Tue, 22/09/2009 - 15:10
Managed futures managers were able to capitalise on bullish trends in the stock markets and long positions in a number of commodities in August, posting a 0.86 per cent return for the month, according to Lipper Tass.
This brings the sub-strategy’s performance to minus 1.80 per cent since the beginning of the year, and a positive 6.08 per cent for the rolling 12-month window in US-dollar terms.
Systematic trend-following and discretionary managers as well as high-frequency managers delivered solid returns for the month.
The degree of dispersion among individual fund returns increased from the previous month’s reading. A 29.91-percentage-point monthly performance difference in August divided the top and bottom performers of the actively reporting managers tracked by Lipper.
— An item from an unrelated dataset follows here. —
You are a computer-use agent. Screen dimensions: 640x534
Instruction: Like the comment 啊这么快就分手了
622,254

August reversed July’s reading. Managers with assets in excess of USD45m returned a worse average performance at 0.83 per cent month on month—three basis points below the average reading for the strategy. Large managed futures managers returned a negative 2.12 per cent for the year to date at the end of August and a positive 7.05 per cent for the rolling 12-month window.
Global stock markets were up 4.17 per cent for August as measured by the MSCI World TR Index, with the US equity market rising 3.61 per cent as reflected in the S&P 500 TR Index reading. The CBOE VIX Index was almost flat except for some volatility spikes after mid-month, increasing slightly from 25.92 on July 31 to 26.01 on 31 August.
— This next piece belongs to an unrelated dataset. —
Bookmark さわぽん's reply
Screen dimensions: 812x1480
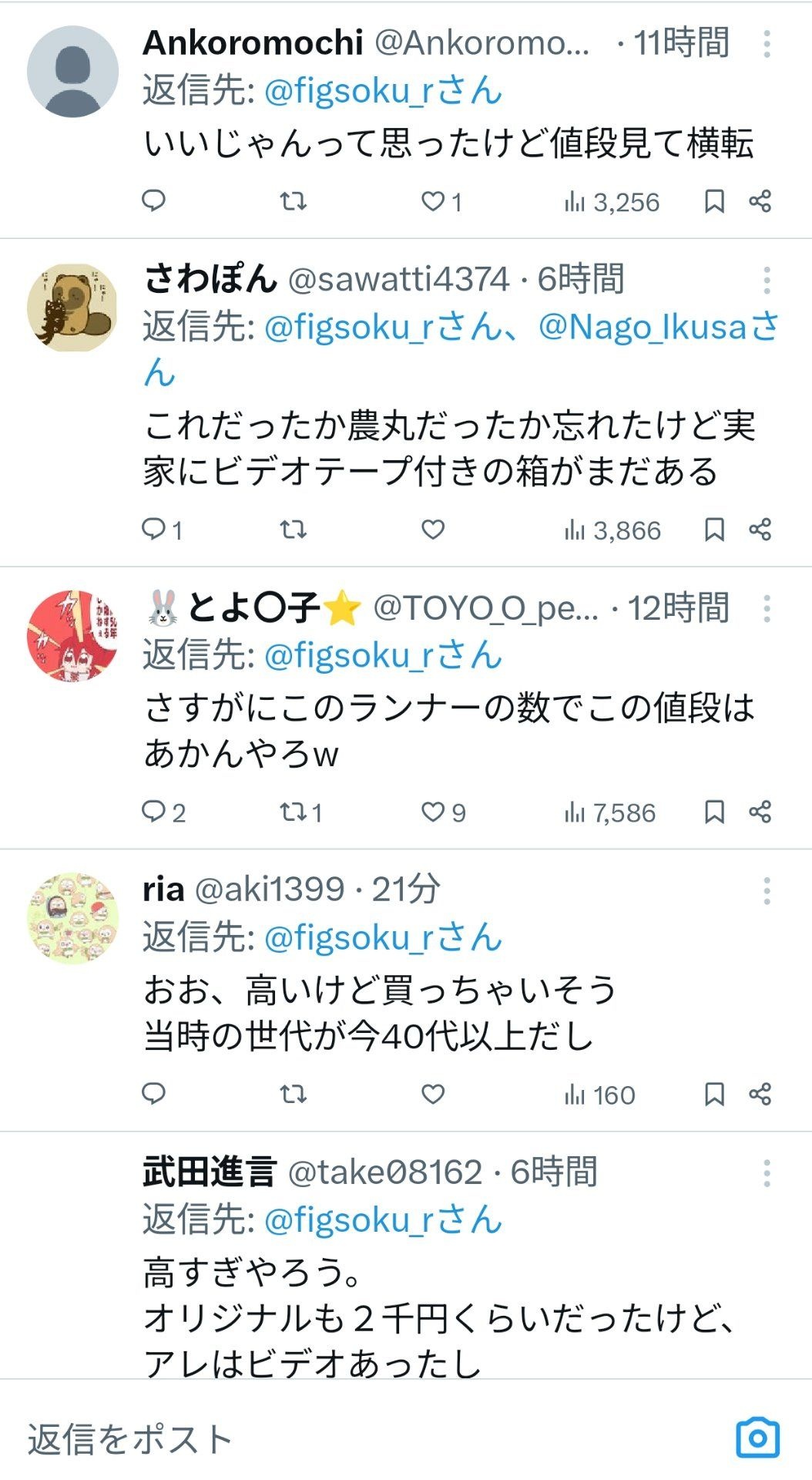pos(714,530)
Nine of the ten sectors included in the S&P 500 Index were up for August, led by financials (+12.86 per cent) and industrials (+4.14 per cent). Telecommunication services ranked at the bottom of the performance league table and was the only sector posting a negative return (-2.42 per cent).
Large-cap stocks slightly beat mid- and small-cap stocks, and value outperformed growth stocks at the end of the month.
Developed markets performed relatively well compared to emerging markets. In particular, the S&P Global BMI Developed Index edged up 4.23 per cent month on month, with Austria (+15.95 per cent) and Belgium (+10.83 per cent) posting double-digit returns.
Conversely, emerging markets posted losses for the month at the aggregate level, with China (-7.13 per cent), Taiwan (-4.01 per cent), and Chile (-3.60 per cent) lagging. The top gainer on the emerging countries league table was Hungary (+12.93 per cent).
The BRIC countries delivered mixed performance, with Russia (+4.18 per cent) and Brazil (+2.79 per cent) ending on a strong note.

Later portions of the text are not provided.